[PROBLEM TO SOLVE]
When you reach the line containing "Image resolution: width=850" in the entries below, start writing out each line exactly, and stop after the line containing "is (800, 500).".

[MATERIAL PROVIDED]
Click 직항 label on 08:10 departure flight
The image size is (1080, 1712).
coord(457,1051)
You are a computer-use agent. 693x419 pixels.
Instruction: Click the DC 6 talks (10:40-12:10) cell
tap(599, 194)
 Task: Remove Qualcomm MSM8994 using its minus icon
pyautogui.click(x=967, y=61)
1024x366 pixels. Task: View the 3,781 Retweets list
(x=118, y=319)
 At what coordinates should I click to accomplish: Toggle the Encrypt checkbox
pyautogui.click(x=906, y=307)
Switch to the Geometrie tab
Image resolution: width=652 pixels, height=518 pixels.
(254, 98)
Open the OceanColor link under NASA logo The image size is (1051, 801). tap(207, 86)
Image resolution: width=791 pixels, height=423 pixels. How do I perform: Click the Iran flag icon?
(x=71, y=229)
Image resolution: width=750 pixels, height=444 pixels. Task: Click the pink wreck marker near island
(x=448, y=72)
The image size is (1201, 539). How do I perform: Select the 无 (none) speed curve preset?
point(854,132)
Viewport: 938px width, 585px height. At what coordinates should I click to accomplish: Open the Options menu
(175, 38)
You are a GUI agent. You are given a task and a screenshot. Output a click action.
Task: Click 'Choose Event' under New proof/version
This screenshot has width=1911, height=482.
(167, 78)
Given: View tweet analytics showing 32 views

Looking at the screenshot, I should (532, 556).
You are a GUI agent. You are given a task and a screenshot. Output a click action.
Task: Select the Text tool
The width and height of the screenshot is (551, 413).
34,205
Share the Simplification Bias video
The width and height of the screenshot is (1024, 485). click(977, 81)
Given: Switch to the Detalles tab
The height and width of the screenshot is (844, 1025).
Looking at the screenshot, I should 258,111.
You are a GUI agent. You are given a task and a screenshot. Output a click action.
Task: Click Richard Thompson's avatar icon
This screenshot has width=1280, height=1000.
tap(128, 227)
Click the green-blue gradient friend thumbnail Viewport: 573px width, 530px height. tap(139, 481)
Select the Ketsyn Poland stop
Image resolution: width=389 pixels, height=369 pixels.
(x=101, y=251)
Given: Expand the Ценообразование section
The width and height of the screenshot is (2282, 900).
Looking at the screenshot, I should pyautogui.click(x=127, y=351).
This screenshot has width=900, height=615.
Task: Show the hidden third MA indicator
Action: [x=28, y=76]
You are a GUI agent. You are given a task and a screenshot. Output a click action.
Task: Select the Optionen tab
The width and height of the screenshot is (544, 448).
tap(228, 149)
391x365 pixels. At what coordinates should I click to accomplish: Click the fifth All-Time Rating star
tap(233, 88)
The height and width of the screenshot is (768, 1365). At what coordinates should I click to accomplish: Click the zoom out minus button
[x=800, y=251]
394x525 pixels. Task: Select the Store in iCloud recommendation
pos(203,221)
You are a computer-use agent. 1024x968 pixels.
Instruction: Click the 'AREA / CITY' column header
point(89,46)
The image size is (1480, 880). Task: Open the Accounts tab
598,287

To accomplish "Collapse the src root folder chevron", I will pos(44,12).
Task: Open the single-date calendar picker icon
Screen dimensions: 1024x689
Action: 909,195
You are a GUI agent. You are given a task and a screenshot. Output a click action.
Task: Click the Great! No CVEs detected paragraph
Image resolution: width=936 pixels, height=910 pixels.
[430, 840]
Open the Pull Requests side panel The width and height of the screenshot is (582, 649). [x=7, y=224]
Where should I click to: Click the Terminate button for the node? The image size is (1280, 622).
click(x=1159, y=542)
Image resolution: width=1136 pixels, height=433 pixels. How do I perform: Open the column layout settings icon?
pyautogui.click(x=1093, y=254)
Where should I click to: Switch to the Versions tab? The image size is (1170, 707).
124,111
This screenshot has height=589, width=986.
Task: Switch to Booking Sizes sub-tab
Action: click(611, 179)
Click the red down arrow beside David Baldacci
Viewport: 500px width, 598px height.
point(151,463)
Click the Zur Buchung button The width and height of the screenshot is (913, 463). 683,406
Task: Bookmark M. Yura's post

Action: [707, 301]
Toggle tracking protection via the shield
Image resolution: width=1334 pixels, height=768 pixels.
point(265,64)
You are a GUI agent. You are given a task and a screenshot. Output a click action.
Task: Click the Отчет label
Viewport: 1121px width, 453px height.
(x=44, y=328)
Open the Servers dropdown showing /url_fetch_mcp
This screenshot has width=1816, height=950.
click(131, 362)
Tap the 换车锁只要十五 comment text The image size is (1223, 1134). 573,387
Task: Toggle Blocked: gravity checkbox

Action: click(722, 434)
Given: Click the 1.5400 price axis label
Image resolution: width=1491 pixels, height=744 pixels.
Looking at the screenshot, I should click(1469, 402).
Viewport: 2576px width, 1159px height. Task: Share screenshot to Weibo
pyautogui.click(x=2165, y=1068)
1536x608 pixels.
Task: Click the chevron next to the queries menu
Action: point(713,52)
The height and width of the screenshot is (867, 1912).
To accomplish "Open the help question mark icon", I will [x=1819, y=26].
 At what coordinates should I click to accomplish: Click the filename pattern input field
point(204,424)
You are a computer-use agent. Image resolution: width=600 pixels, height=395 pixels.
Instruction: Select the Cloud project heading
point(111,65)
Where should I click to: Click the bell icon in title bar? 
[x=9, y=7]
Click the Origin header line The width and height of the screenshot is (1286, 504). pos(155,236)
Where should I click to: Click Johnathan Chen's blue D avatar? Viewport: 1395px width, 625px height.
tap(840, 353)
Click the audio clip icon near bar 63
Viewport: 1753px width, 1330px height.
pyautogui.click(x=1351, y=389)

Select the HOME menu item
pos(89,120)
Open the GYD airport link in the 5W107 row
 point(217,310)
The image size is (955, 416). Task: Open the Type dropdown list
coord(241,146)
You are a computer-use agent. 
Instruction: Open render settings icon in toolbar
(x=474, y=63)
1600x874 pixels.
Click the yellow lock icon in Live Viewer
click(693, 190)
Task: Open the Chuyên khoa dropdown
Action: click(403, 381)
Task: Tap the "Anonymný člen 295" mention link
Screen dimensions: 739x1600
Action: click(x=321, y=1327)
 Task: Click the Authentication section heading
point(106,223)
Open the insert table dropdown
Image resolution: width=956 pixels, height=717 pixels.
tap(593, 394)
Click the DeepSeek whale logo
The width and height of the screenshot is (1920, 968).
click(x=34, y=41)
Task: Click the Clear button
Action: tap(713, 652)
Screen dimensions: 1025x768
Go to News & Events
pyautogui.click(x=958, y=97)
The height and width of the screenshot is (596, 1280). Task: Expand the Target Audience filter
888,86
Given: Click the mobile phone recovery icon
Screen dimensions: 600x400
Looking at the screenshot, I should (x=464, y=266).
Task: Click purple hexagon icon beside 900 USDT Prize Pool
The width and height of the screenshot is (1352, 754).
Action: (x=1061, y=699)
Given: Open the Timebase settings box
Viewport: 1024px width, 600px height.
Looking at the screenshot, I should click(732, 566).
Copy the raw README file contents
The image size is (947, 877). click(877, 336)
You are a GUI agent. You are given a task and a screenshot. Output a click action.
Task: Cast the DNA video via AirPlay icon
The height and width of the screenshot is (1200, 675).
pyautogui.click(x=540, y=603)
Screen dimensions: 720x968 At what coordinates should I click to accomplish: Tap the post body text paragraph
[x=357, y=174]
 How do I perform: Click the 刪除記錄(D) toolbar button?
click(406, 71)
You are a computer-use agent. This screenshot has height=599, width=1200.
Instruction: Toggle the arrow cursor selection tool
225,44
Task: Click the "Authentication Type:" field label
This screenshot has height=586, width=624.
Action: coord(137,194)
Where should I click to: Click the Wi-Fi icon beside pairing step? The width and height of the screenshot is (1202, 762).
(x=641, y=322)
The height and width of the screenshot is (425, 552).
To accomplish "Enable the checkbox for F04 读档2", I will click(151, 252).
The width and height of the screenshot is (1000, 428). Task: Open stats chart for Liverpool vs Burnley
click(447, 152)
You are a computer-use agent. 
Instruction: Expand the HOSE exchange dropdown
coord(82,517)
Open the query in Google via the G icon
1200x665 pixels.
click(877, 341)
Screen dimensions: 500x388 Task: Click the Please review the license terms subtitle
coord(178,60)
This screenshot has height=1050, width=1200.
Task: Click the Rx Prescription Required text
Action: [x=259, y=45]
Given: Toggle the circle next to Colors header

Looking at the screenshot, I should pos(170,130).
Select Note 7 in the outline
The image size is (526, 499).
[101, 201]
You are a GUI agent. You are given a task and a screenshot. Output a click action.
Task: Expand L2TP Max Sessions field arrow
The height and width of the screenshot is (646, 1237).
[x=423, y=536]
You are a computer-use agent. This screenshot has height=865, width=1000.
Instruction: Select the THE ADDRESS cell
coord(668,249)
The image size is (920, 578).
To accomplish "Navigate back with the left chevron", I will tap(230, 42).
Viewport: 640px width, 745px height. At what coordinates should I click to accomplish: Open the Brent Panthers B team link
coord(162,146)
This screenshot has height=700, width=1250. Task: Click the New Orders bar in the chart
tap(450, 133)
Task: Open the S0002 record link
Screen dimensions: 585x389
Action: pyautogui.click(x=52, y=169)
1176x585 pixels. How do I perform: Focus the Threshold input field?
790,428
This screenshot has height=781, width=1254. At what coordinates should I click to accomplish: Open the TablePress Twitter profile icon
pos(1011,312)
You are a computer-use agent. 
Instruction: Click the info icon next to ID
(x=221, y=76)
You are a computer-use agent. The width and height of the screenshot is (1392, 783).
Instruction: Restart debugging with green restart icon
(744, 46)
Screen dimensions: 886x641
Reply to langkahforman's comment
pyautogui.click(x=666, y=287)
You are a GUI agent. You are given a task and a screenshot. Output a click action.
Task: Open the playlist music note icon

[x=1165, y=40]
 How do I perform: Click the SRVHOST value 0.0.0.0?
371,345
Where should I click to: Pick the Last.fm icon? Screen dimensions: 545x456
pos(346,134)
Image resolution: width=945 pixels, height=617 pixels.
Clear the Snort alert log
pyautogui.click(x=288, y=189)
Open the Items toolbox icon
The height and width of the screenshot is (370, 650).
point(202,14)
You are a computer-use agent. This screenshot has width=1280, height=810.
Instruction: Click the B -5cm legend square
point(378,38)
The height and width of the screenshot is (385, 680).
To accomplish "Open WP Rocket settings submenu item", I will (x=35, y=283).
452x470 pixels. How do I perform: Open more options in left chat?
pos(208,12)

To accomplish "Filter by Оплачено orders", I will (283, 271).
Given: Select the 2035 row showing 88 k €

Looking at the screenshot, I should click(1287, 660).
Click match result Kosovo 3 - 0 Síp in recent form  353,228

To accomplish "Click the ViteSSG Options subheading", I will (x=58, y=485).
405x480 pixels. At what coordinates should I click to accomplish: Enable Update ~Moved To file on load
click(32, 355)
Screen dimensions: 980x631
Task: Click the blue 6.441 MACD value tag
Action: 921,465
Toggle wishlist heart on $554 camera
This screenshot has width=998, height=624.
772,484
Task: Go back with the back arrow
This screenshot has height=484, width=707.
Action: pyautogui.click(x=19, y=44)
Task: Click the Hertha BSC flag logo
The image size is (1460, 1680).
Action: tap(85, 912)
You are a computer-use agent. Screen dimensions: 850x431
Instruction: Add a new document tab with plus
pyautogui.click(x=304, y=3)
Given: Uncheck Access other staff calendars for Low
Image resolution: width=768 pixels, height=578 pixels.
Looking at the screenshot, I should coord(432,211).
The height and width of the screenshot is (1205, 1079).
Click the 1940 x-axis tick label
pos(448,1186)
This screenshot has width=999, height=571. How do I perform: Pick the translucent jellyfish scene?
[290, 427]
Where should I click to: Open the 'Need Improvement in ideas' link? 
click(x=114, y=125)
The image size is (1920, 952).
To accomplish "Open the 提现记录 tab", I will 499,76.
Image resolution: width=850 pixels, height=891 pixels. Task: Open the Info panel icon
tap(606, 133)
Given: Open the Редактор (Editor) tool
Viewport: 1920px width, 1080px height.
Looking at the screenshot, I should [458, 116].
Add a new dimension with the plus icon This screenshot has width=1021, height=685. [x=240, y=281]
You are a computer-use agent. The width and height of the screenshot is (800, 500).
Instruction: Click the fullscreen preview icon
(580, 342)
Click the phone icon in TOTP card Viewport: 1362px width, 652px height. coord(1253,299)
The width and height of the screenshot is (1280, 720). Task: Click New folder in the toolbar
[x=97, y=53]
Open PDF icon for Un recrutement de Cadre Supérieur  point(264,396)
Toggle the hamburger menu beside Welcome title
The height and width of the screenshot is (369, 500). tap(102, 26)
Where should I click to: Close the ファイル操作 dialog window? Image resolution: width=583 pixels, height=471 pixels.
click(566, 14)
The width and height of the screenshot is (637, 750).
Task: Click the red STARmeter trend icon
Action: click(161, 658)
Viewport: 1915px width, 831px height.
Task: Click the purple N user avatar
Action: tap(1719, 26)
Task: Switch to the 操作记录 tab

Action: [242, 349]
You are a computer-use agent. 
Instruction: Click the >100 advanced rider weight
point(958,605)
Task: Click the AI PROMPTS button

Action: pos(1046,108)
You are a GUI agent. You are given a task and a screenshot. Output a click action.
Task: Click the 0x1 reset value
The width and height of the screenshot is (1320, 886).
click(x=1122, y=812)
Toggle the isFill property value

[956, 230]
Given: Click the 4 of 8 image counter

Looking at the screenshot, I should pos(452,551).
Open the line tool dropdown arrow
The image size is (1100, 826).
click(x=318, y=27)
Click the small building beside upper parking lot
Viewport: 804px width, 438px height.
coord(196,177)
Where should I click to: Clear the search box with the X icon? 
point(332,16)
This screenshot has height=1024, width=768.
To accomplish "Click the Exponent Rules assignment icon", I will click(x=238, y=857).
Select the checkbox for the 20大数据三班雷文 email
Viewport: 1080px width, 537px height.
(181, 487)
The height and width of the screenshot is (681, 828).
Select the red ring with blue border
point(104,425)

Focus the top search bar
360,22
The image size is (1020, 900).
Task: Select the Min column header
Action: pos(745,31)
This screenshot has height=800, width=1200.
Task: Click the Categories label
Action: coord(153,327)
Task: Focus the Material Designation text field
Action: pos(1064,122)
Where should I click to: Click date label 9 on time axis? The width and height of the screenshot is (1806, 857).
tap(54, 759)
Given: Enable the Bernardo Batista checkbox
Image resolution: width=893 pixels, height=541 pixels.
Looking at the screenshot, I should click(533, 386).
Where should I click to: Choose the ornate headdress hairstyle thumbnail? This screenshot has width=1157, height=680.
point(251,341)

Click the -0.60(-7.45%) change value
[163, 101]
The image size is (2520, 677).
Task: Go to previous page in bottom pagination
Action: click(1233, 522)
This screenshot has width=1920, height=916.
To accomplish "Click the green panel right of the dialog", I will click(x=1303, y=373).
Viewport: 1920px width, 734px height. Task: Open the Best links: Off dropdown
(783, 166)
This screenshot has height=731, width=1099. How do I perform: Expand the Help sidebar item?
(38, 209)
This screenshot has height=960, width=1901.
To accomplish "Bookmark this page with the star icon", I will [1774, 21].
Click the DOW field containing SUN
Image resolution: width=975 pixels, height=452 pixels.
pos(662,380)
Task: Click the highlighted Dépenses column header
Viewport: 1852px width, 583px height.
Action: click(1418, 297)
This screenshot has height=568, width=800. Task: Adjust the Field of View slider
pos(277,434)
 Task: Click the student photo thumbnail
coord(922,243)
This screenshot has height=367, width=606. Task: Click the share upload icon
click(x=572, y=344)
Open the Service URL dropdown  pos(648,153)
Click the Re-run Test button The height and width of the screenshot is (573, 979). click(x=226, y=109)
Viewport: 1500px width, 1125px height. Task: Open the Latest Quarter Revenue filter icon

[TASK ANSWER]
Image resolution: width=850 pixels, height=891 pixels. Task: Open the Info panel icon
tap(606, 133)
Given: Open the Редактор (Editor) tool
Viewport: 1920px width, 1080px height.
Looking at the screenshot, I should [458, 116].
Add a new dimension with the plus icon This screenshot has width=1021, height=685. [x=240, y=281]
You are a computer-use agent. The width and height of the screenshot is (800, 500).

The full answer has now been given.